I didn't get the logic behind. How the gender is more important than the race? And why Sponsor is better than a Geography? We need to come up with the clear rules.
Well, this is derived a little from how it was before. Gender is really indispensable, whereas Race & Ethnicity is, as we know, US centric... and they are still marked as default, so most people will keep them in their download. They just have a choice to deselect.
There was also the notion to mark more vocabularies as default that have standard concepts
Don't think it's a great choice before we cleaned up the EAV data. Otherwise, people will start map to UKB, PPI and NAACCR. And it's already the case.
Of course we would not follow that notion blindly and hence the above are not marked as default. But you cannot prevent people from selecting them for download, unless we would make them something like license restricted (only not license but something else).
The original intent of the discussion was to promote transparency and flexibility in vocabulary download. As it stands, vocabularies that are not listed or selected are included in the download, so for transparency, they should be listed and selected by default. For flexibility the user can have the option to unselect vocabularies. I'm not sure what benefit preventing a user from unselecting a vocabulary would provide, if you reject defaults you should be doing so for a well understood reason. Perhaps a warning on the page that says 'Default vocabularies are selected to provide important concepts to most ETL processes, remove them from the selected vocabularies at your own risk.' :)

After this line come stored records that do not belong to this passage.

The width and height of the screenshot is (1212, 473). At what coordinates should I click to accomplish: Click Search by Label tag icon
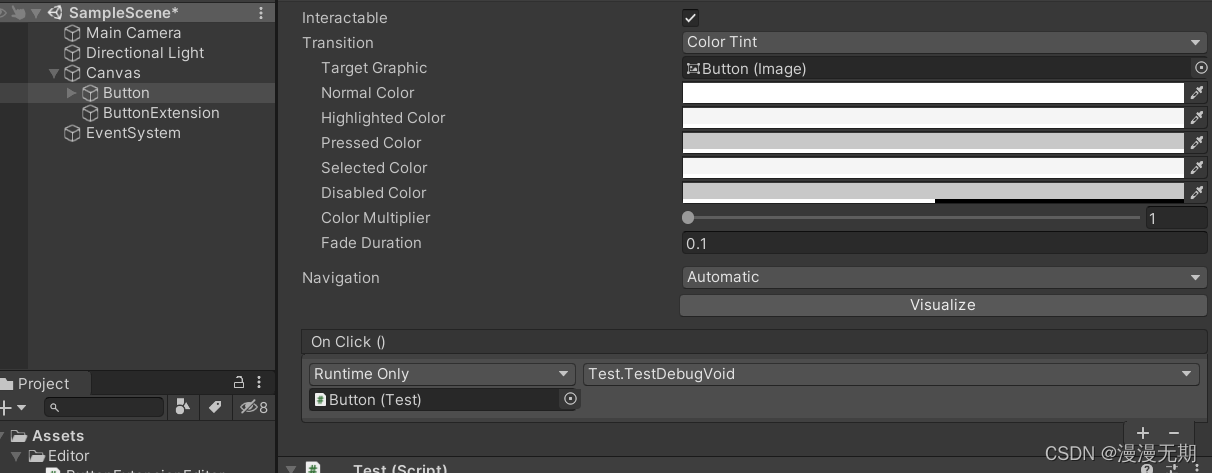click(214, 407)
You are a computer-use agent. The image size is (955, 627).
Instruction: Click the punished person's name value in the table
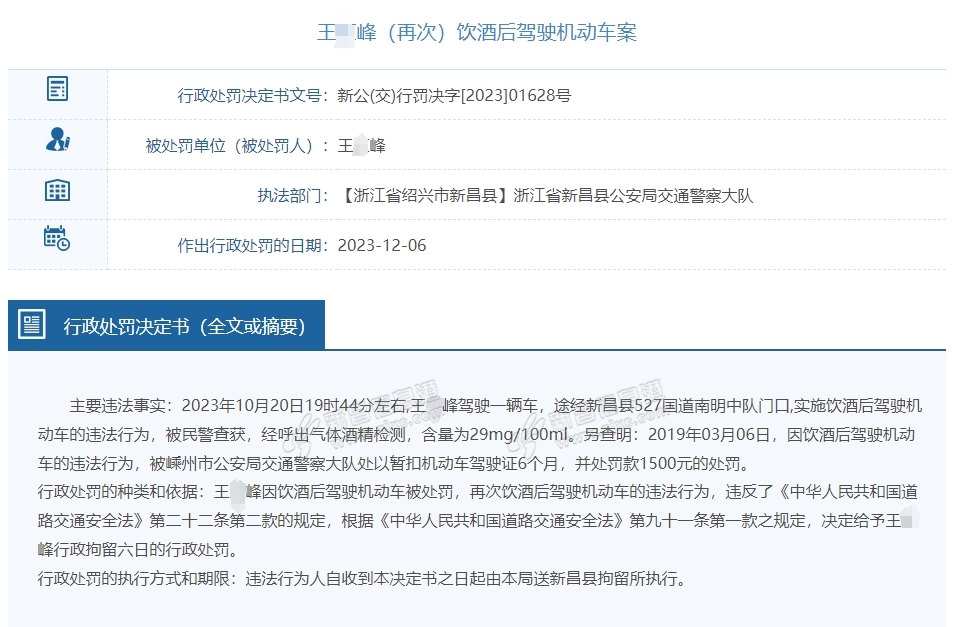click(x=361, y=146)
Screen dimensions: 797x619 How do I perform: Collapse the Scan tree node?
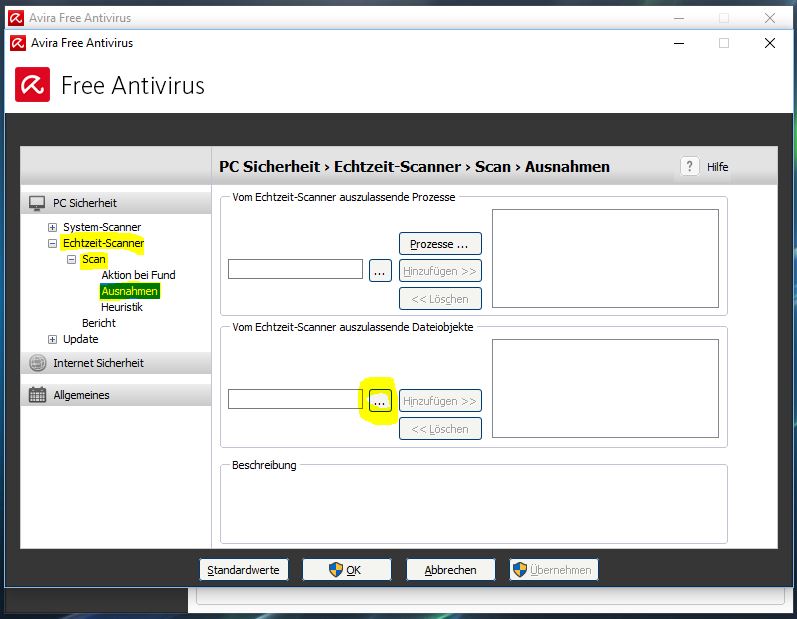[72, 259]
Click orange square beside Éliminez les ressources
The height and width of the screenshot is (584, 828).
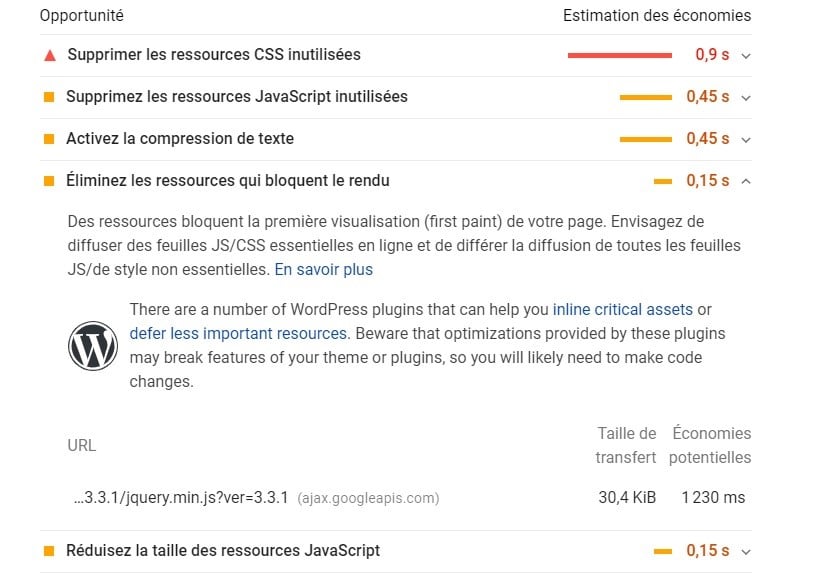[49, 181]
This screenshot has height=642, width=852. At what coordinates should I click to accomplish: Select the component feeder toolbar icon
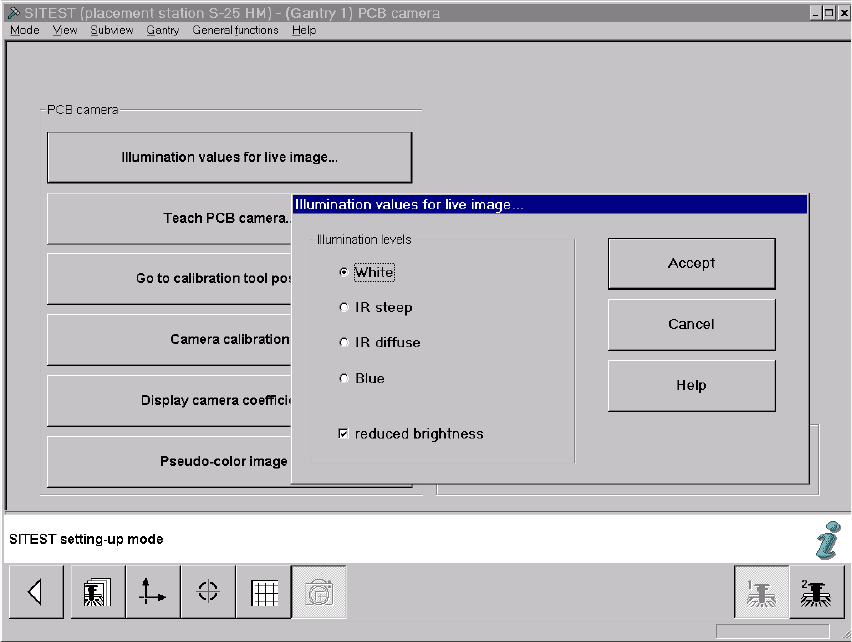point(98,591)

@cgreich has an even stricter view on this. I think he used the word "dogmatic". Let's hear him out. (Christian, one exception to the rule should be vocabularies that have standard items but are also license restricted such as CDT or ISBT).
I think Patrick echoed my concern on transparency here: https://forums.ohdsi.org/t/osm-vocabulary/16303/11
Are we debating here or there?
We are discussing the changes to be made as part of this issue here, informed by the conversation there. I don't think there is any debate regarding the need for transparency of vocabularies that are included in a download. I imagine the remaining debate is whether or not to provide the user the ability to control whether not 'default' vocabularies are included. My vote is that the user is provide control with a stern warning about why defaults should be left as is.
@fdefalco:
Hang on a sec. Right now, the thinking is we have three categories (not two):
- Default. This is what everybody always has to have, since it is part of the OMOP CDM. These are the standard and classification concepts. Not vocabularies.
- Recommended. These are vocabularies (beyond their standard concepts) which are pre-clicked, but can be unclicked. The problem is what they are. It strongly depends on the geography of the data source what should be recommended. In the US, NDC would be recommended (only the devices are standard, until we figure that out), but, say, in France NDC is a huge corpus of useless concepts.
- Rest. These are the vocabularies that are not recommended. They are no checked, but could be clicked.
The proprietary vocabularies are in the Rest category, since they need to be individually clicked and processed anyway.
We will have to change Athena to always include all standard concepts (easy), and create different sets of recommended vocabularies (North America, Europe, Rest of World maybe). Not a big deal, but will require some work.